Imaging methods for large-scale recordings of neural activity in rodents have improved significantly in recent years, but scientists still face significant hurdles, especially when trying to record activity at both high temporal and spatial resolutions from freely-moving animals. Many two-photon setups in awake-behaving mice can capture fast neural activity at the spatial resolution of dendritic spines (1 μm), the sight of synaptic activity. But they are typically stand-alone benchtop rigs, requiring head-fixation of animals for imaging, lengthy training sessions, and a limited repertoire of expressed behaviors.

Picture of the miniature two-photon microscope alone and after implantation on a mouse. Adapted from Nat. Methods 14, 713–719 (2017).
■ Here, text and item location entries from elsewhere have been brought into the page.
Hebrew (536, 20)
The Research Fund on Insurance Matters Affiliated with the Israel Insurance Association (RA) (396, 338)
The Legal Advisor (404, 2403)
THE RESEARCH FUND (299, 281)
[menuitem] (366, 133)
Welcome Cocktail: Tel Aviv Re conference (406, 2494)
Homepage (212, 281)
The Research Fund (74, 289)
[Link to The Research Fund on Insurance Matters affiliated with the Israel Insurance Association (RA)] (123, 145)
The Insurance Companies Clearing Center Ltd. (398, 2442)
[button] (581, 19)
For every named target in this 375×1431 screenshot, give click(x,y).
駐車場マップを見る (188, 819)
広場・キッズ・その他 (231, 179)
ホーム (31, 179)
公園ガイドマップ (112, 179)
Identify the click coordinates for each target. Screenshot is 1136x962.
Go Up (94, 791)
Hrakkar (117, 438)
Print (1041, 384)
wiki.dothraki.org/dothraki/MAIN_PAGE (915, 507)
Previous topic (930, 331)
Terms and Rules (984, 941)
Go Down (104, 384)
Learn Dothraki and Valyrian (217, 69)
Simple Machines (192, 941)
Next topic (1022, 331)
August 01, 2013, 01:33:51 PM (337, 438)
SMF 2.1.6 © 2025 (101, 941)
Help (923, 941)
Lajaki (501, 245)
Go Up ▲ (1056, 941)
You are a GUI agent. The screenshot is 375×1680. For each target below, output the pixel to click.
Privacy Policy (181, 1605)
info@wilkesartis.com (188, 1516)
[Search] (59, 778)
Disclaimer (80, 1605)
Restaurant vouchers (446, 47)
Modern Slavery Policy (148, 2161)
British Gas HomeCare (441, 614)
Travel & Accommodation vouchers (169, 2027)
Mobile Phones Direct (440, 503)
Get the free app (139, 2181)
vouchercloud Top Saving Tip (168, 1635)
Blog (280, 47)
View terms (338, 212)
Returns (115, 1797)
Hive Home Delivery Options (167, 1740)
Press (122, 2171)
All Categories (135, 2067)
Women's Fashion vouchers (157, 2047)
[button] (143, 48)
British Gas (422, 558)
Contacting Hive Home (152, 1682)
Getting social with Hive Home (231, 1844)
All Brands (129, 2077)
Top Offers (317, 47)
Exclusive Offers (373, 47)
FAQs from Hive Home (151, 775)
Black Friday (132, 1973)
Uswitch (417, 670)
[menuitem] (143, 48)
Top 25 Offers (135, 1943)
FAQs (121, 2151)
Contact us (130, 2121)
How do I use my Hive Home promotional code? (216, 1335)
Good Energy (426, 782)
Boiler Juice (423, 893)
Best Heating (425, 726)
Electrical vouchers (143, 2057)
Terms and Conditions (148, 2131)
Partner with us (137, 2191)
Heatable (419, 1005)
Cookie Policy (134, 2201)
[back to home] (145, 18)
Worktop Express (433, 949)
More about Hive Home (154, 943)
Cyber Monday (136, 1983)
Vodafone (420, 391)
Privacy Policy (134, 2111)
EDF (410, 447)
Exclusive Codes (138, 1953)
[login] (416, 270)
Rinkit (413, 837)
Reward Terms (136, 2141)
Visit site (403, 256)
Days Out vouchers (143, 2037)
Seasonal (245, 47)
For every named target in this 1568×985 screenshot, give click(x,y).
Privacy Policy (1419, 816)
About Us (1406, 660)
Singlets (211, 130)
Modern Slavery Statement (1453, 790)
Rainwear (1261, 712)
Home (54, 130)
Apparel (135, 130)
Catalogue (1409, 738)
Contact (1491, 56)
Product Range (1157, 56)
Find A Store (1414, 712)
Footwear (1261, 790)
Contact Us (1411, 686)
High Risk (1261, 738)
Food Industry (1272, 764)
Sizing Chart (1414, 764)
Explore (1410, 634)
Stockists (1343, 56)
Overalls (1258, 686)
As an alternative to benchtop imaging platforms, miniaturized fiber-optic imaging systems that attach directly to the animal's skull—and allow for free movement without head fixation— have been developed, but largely underperform in in vivo settings. In a new Nature Methods paper, Zong et al. describe the development of a new miniature two-photon microscope that weighs 2.15 grams, can record fast activity from GCaMP labelled neuronal dendrites and spines, and provides steady images over hours in freely-moving mice (Nat. Methods 14, 713–719; 2017). Their mini-microscope significantly improves the quality of neural imaging in freely moving animals, and opens up opportunities to study neural circuits in greater detail during natural behaviors.